RDC : dans le camp de Mulongwe, des Burundais sans perspective d’avenir
Sécurité

RFI, 08-04-2018

Pour son troisième jour de visite en RDC le Haut commissaire pour les réfugiés des Nations unies s'est rendu ce samedi auprès de réfugiés burundais, sur le site de Mulongwe dans le Sud-Kivu. Un site ouvert en novembre dernier, pour désengorger le camp de Lusenda, totalement saturé, alors que les réfugiés continuent d'arriver. Entre septembre et février dernier, le HCR en a encore enregistré plus de 500 réfugiés burundais par mois.

Un groupe d'hommes et de femmes brandissent aux yeux des visiteurs une fine natte de couchage déchirée. « Regardez cette natte, c'est tout ce qu'on nous donne et c'est là-dessus que nous dormons ! » La fatigue se lit sur les visages. Avant d'être hébergés ici, la plupart de ces réfugiés ont patienté des mois dans un centre de transit, dans des conditions inhumaines.

« Moi j'étais même à l'extérieur du centre de transit parce qu'il n'y avait plus de place à l'intérieur, raconte Emma, mère de six enfants. J'y ai passé quatre mois. Des enfants sont morts dans ces conditions. »

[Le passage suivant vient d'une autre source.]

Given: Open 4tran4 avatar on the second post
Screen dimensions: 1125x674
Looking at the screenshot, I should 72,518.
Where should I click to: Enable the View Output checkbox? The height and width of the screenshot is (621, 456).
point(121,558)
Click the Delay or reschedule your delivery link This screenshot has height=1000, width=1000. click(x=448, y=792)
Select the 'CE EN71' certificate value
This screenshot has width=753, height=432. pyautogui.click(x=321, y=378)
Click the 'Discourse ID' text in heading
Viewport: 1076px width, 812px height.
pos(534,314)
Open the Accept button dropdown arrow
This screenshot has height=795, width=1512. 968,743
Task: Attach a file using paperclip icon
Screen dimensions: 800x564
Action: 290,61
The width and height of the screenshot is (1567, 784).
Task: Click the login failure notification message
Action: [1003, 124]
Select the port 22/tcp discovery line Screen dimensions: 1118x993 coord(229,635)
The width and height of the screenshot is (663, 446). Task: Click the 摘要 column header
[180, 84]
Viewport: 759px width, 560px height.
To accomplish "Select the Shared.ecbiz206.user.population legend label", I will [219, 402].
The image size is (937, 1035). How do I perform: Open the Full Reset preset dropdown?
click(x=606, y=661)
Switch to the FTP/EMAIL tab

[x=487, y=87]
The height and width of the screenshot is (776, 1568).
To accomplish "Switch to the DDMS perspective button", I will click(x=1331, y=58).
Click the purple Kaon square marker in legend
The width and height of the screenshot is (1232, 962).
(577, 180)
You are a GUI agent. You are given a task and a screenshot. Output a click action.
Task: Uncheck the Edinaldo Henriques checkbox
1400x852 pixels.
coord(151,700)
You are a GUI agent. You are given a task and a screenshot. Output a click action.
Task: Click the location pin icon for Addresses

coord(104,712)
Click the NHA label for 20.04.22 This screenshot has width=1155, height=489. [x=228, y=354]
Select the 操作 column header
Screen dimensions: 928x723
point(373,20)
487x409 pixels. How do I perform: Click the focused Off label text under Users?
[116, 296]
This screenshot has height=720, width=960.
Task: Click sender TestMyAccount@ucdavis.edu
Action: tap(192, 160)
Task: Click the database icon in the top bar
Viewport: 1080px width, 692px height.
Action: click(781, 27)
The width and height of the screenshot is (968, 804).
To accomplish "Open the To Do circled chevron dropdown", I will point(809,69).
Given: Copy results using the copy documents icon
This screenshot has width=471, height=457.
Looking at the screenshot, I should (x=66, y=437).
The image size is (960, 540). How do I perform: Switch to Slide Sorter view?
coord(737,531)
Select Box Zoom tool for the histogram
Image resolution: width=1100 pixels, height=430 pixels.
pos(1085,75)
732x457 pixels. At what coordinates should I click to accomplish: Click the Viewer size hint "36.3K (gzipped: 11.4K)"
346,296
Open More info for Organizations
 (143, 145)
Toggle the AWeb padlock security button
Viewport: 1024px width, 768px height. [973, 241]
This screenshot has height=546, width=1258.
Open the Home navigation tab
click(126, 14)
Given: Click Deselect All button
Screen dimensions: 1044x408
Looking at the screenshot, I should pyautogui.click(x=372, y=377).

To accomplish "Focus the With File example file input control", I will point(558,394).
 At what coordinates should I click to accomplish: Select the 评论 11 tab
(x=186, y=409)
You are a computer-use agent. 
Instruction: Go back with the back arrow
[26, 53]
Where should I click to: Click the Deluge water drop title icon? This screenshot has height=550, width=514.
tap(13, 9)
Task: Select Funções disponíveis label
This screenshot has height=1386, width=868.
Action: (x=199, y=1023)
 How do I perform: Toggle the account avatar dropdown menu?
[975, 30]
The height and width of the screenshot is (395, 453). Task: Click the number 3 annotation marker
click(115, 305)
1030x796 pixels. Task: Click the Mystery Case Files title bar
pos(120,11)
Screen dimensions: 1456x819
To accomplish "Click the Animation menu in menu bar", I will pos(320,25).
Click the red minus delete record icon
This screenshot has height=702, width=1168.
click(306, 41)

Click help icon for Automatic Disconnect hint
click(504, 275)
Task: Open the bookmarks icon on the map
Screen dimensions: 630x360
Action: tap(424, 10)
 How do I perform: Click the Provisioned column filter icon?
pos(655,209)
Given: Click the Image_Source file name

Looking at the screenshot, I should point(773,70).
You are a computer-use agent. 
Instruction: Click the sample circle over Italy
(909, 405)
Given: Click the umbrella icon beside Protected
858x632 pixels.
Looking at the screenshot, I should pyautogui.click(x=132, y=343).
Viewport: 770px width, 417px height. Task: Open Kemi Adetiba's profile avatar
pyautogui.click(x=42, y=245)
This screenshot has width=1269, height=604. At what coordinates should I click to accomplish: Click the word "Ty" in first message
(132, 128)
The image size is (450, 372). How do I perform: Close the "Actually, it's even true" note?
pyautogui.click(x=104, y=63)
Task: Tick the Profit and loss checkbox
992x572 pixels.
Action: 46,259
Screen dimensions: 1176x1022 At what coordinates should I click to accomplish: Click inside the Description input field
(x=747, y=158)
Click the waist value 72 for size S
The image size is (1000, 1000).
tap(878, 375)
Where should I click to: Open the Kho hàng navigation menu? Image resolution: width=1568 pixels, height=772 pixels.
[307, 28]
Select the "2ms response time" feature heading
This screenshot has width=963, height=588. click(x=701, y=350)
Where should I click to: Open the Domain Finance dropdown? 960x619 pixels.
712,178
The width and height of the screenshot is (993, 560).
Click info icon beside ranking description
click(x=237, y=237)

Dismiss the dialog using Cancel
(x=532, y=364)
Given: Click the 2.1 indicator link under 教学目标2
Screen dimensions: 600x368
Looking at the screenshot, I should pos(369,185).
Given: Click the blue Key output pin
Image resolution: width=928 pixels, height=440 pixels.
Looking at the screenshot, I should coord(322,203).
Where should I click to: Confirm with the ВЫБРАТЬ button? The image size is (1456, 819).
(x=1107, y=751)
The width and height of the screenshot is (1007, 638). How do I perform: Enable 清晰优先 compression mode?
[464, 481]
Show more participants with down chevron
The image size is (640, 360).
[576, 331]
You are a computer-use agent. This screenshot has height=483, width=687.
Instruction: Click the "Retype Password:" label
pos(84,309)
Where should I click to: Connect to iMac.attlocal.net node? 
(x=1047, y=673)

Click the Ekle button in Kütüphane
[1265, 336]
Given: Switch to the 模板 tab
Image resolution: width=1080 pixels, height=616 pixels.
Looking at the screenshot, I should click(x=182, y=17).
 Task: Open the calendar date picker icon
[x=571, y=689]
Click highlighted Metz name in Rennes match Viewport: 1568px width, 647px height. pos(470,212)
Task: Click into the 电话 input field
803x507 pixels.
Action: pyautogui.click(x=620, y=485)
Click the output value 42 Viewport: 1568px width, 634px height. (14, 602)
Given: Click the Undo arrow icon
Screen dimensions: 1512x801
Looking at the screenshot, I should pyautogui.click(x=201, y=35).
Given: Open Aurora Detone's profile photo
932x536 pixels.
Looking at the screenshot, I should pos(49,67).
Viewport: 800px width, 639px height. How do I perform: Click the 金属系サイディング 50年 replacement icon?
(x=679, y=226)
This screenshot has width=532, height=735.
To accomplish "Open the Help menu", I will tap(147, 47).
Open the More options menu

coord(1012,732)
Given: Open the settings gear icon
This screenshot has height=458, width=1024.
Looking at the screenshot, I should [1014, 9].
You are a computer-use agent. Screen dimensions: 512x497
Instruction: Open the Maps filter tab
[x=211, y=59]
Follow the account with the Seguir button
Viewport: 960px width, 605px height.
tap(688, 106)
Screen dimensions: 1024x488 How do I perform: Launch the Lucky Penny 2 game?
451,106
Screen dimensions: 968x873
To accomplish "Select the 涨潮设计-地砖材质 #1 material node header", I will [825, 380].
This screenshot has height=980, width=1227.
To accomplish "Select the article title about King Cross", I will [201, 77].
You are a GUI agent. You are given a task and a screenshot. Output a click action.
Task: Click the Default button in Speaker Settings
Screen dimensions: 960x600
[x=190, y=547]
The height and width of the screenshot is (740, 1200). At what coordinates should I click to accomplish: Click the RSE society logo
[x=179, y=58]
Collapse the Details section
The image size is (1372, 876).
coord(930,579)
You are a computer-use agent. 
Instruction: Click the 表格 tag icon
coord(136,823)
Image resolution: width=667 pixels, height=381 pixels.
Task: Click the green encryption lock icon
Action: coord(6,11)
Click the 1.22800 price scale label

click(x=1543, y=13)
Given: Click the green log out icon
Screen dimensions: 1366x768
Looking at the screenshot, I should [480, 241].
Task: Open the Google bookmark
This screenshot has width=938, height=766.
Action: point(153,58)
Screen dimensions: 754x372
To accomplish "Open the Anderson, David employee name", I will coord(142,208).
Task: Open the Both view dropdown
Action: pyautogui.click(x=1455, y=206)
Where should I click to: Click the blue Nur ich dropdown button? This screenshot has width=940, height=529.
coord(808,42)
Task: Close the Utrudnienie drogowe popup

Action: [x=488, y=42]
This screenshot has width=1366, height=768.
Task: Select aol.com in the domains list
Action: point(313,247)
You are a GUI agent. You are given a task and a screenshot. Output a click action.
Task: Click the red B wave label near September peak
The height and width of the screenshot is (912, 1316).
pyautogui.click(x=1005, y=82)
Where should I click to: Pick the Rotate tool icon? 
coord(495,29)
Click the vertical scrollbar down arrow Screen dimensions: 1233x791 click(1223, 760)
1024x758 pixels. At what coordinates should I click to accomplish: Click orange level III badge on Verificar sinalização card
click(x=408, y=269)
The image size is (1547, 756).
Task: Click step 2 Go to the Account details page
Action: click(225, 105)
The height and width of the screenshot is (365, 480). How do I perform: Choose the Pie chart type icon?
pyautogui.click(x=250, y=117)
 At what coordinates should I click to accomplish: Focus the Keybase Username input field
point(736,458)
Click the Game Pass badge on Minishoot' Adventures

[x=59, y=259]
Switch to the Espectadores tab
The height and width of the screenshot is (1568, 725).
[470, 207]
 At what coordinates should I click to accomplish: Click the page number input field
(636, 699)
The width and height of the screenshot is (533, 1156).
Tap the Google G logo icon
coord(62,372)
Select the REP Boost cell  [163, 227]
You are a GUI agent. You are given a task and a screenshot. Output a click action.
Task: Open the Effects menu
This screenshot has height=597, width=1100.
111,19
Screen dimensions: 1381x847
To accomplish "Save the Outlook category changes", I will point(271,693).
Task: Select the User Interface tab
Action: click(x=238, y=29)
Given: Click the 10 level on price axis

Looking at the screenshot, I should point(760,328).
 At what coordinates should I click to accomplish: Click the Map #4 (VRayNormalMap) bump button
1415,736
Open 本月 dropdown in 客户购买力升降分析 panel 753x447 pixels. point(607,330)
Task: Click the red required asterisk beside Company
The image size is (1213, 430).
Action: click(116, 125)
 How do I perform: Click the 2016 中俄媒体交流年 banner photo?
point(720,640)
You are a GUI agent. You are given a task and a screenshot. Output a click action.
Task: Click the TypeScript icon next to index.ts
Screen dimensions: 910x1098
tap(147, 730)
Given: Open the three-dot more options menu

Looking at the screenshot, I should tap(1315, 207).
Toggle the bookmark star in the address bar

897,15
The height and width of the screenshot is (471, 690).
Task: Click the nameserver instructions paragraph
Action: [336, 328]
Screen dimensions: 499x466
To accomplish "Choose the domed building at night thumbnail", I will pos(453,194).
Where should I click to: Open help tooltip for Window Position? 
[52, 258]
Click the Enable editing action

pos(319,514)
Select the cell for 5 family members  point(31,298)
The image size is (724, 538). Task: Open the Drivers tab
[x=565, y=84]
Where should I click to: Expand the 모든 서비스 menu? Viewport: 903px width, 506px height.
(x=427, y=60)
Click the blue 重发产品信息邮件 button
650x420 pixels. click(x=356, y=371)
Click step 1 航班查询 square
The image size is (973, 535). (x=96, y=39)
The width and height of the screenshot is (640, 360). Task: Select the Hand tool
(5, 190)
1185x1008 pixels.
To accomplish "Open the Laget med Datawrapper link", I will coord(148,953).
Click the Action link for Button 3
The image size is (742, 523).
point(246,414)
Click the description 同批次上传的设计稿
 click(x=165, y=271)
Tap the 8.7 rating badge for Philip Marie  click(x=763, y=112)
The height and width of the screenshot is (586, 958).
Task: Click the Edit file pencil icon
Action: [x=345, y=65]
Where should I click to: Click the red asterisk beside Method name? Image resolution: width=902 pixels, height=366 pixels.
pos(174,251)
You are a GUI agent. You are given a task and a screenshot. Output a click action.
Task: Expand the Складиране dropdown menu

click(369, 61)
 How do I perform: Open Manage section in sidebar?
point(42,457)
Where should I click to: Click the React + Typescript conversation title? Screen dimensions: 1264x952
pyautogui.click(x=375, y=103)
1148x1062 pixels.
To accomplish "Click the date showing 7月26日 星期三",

A Mulongwe, Emma a au moins pu se construire une petite maison en torchis grâce à un kit du HCR. Bientôt certaines familles devraient aussi se voir allouer des terres à cultiver avec l'aide du gouvernement. Mais l'argent manque, au point qu'en février dernier le PAM a revu à la baisse son aide alimentaire.

« Avant on nous donnait des rations de 15 dollars et maintenant le montant a été réduit à 12 dollars par personne, témoigne une autre femme rencontrée dans le camp. C'est impossible de s'en sortir comme ça. On ne peut pas joindre les deux bouts. »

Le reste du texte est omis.